■ **INSTRUCTIONS FOR THE TASK**
Copy every line of the listing below word for word, omitting the pictures.

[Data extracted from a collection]
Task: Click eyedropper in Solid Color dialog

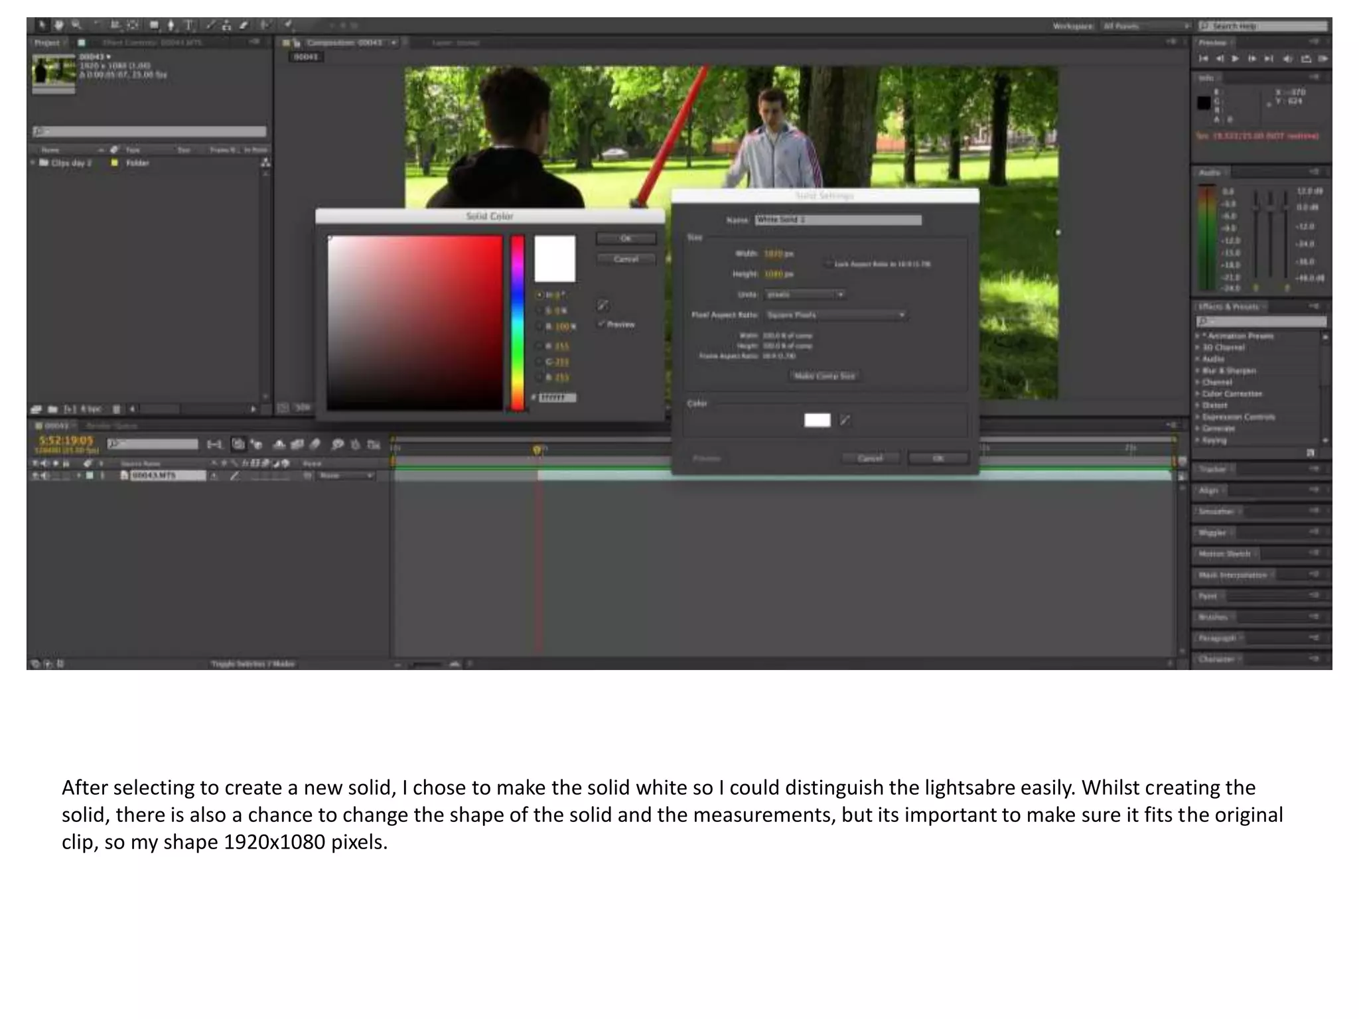Action: 603,305
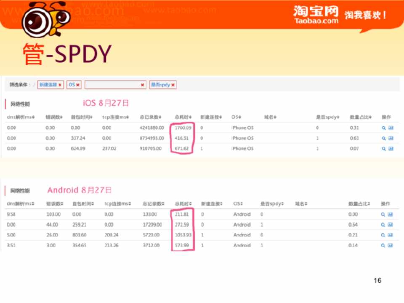
Task: Click the Taobao.com logo in the header
Action: (x=316, y=15)
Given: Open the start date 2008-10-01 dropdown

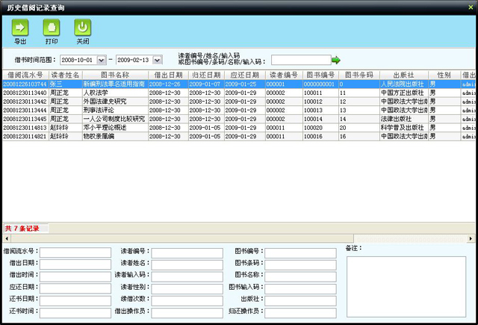Looking at the screenshot, I should point(102,60).
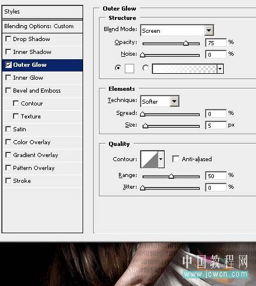Uncheck the Outer Glow checkbox
Image resolution: width=256 pixels, height=286 pixels.
tap(8, 64)
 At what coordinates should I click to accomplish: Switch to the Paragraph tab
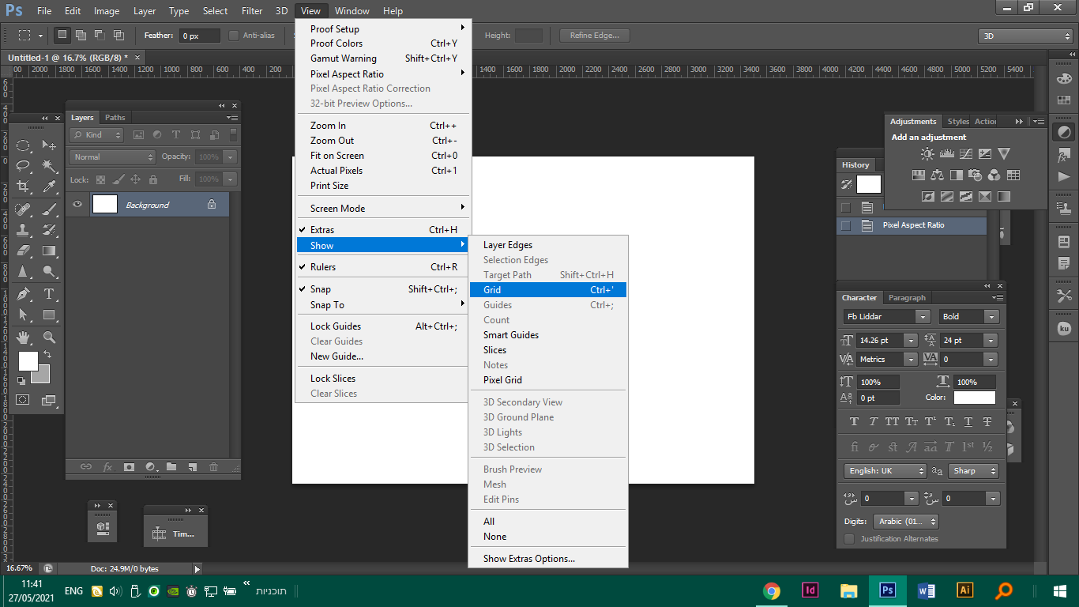pos(907,298)
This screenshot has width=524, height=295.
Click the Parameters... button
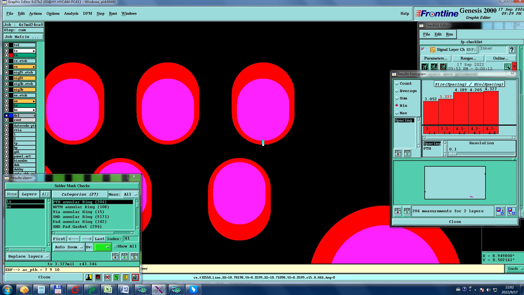click(x=436, y=58)
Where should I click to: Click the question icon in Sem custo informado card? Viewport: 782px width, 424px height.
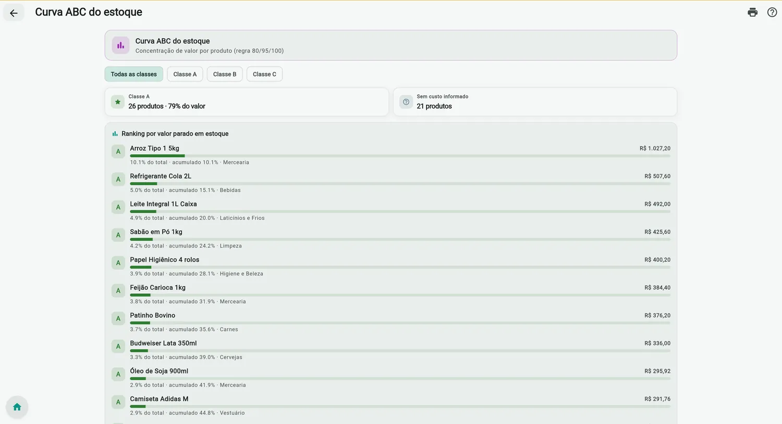pyautogui.click(x=406, y=102)
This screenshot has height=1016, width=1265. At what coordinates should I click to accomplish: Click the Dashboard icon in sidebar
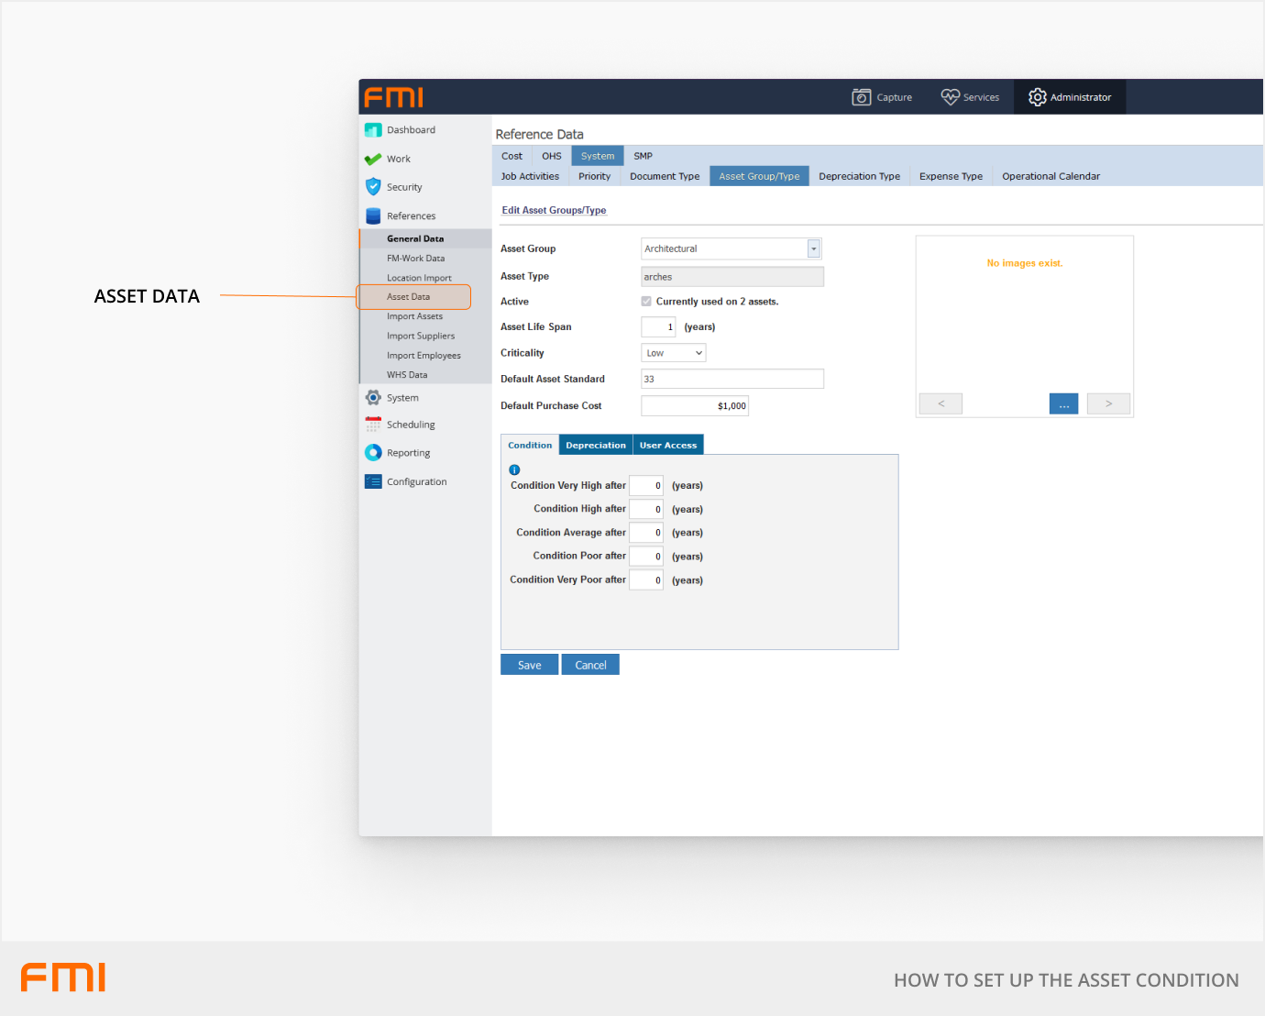click(373, 130)
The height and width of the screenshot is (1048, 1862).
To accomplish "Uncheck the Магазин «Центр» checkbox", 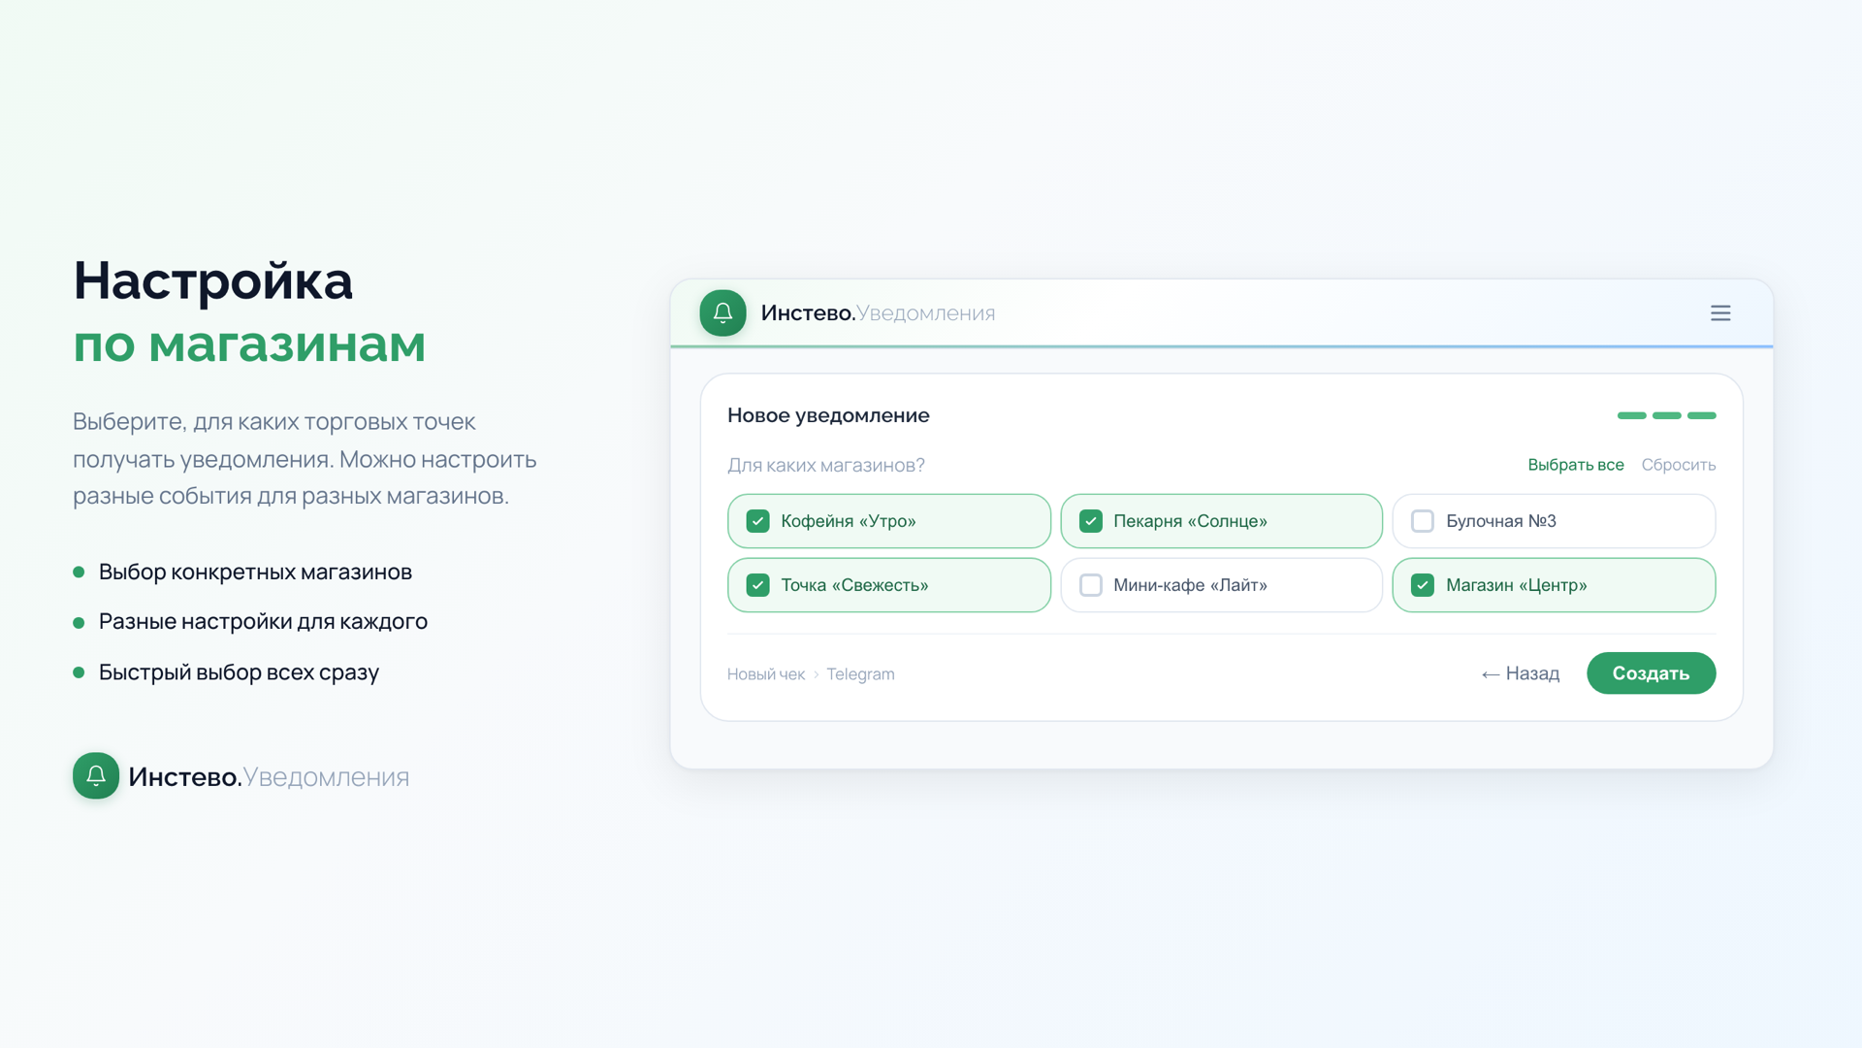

■ **THE REPLY**
Task: Click eyedropper in Solid Color dialog

Action: 603,305
Task: Click the Taobao.com logo in the header
Action: (x=316, y=15)
Given: Open the start date 2008-10-01 dropdown

Looking at the screenshot, I should point(102,60).
Uncheck the Outer Glow checkbox
Image resolution: width=256 pixels, height=286 pixels.
tap(8, 64)
 At what coordinates should I click to accomplish: Switch to the Paragraph tab
pos(907,298)
This screenshot has width=524, height=295.
Click the Parameters... button
click(x=436, y=58)
Where should I click to: Click the question icon in Sem custo informado card? Viewport: 782px width, 424px height.
pyautogui.click(x=406, y=102)
This screenshot has height=1016, width=1265. At what coordinates should I click to accomplish: Click the Dashboard icon in sidebar
click(373, 130)
The height and width of the screenshot is (1048, 1862).
To accomplish "Uncheck the Магазин «Центр» checkbox", 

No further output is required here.